Structure, Oxygen Mobility, and Electrochemical Characteristics of La1.7Ca0.3Ni1 ‒ xCuxO4 + δ Materials

Abstract

The Ruddlesden‒Popper phases pertain to numerous promising materials with the mixed ionic-electronic conductivity used in devices such as oxygen-conducting membranes, solid oxide fuel cells (SOFC), and electrolyzers, which operate in the intermediate temperature region. Their high total conductivity and oxygen mobility make these materials candidates for the mentioned applications. The structure, the oxygen mobility, and the electrochemical characteristics of the promising materials La1.7Ca0.3Ni1 – xCuxO4 + δ (x = 0–0.4) are studied.

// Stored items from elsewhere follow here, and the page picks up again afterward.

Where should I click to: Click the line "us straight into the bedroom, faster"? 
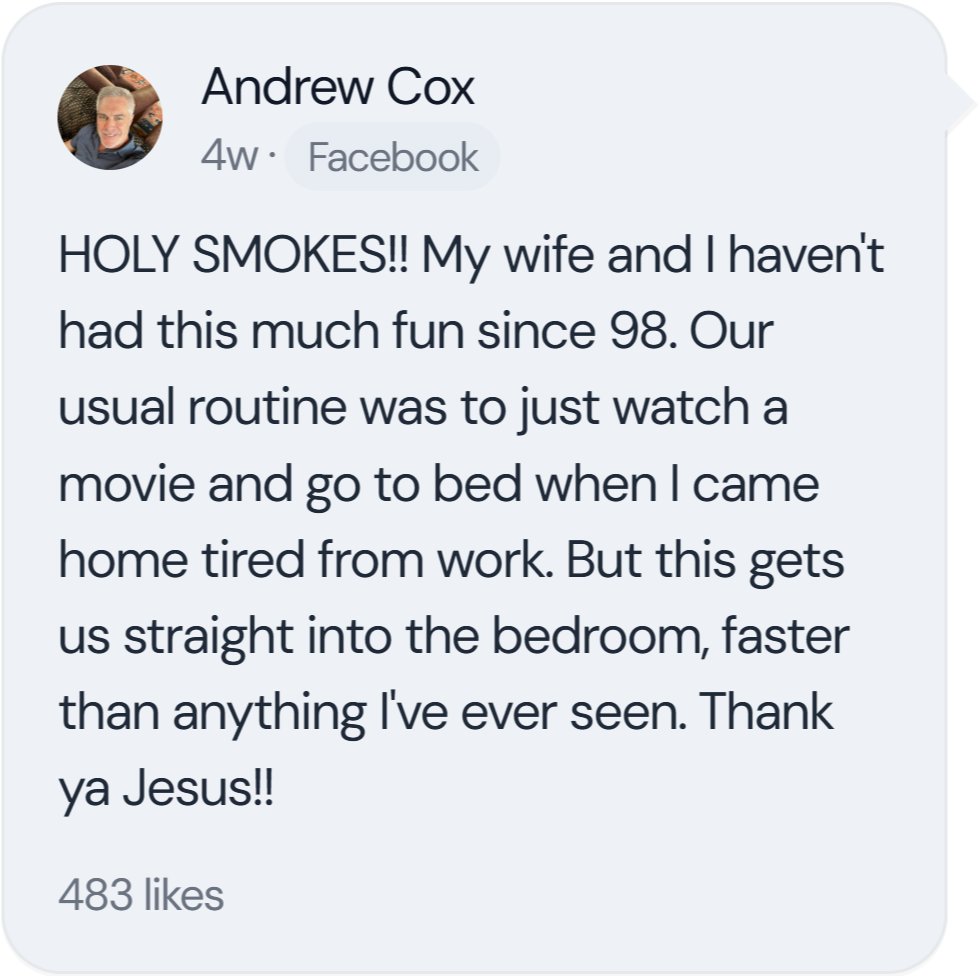pos(455,636)
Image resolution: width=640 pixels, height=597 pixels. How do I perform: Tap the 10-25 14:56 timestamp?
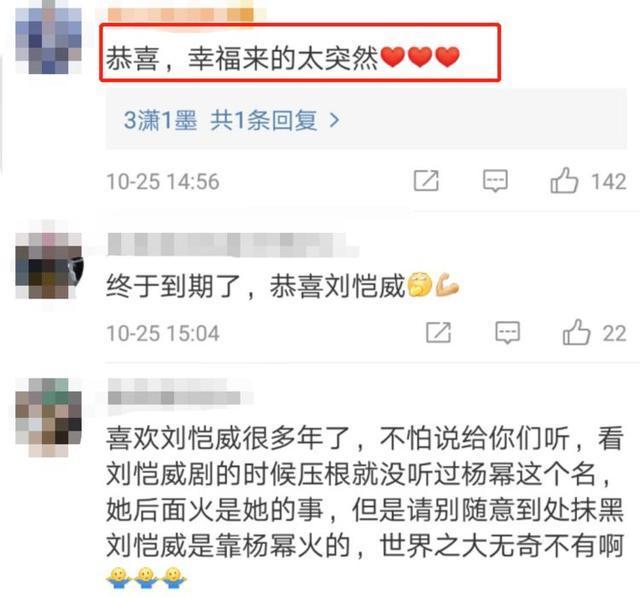click(163, 182)
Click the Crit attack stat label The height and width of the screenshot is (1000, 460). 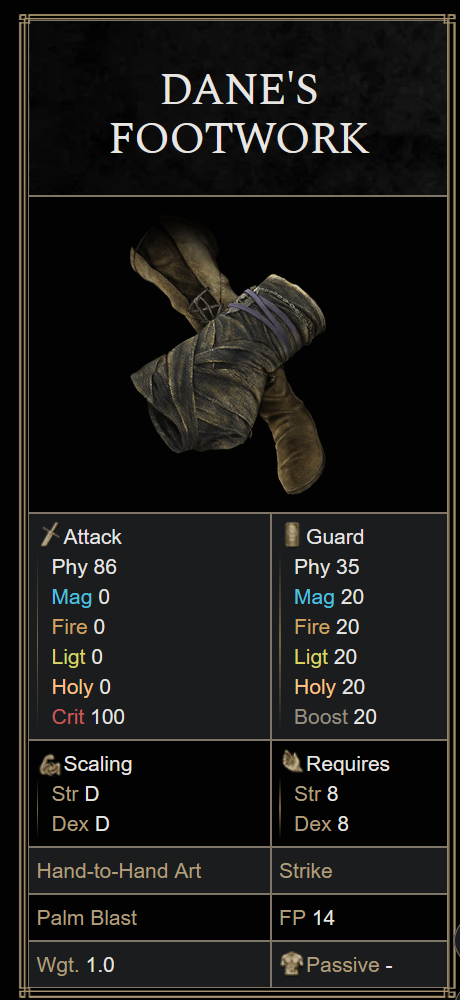(68, 717)
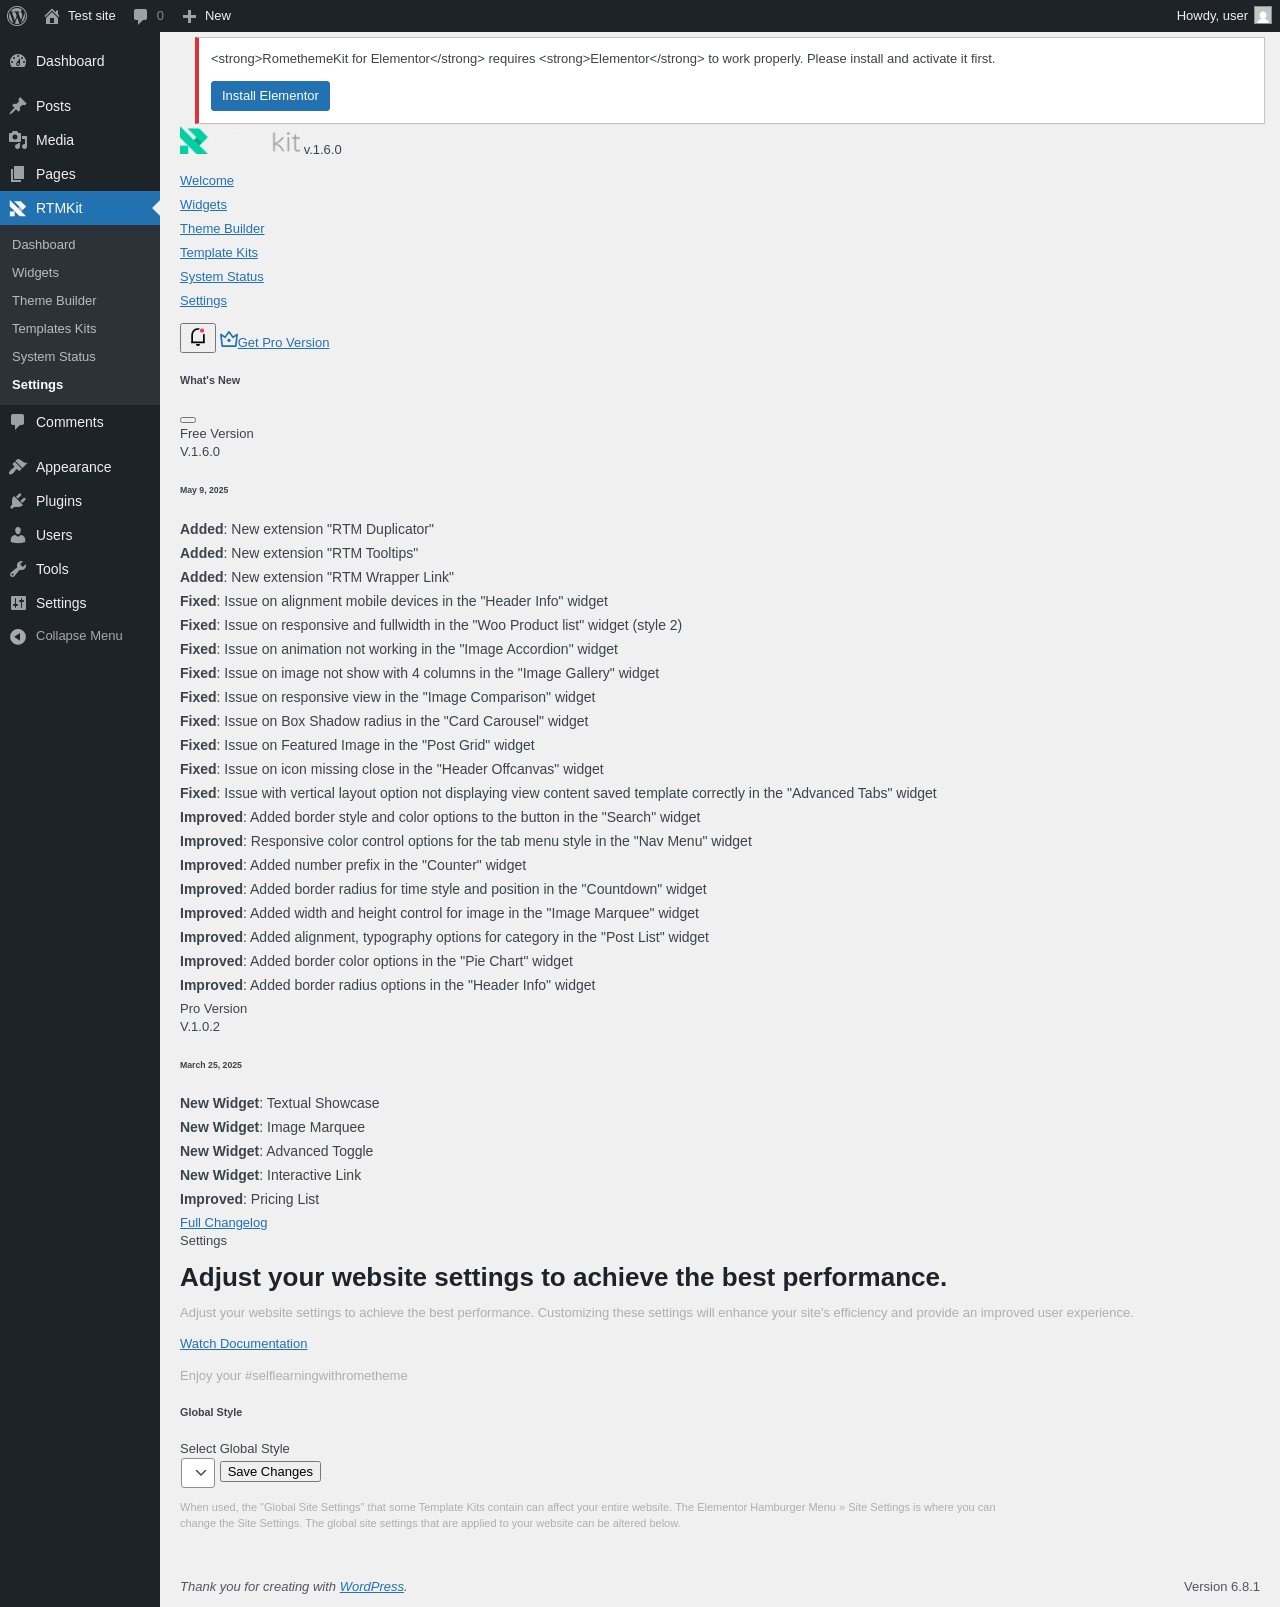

According to the high-precision XRD data, all synthesized materials are single-phased and have the tetragonal structure. The unit cell parameter c and the cell volume increase upon doping with copper. The content of overstoichiometric interstitial oxygen decreases with doping and the compositions with the high copper content become oxygen deficient. The samples are characterized by the nonuniform oxygen mobility. By and large, the trend for the decrease in the oxygen mobility with the increase in the Cu content is observed in the series of La1.7Ca0.3Ni1 – xCuxO4 + δ samples. By impedance spectroscopy studies, it is shown that the electrodes with the La1.7Ca0.3Ni1 – xCuxO4 + δ functional layers with the copper content x 0.2 have a higher electrochemical activity. The factors responsible for the efficiency of electrodes are analyzed. The results obtained in this study demonstrate that La1.7Ca0.3Ni0.6Cu0.4O4 + δ materials are the candidates for the air electrodes in electrochemical devices.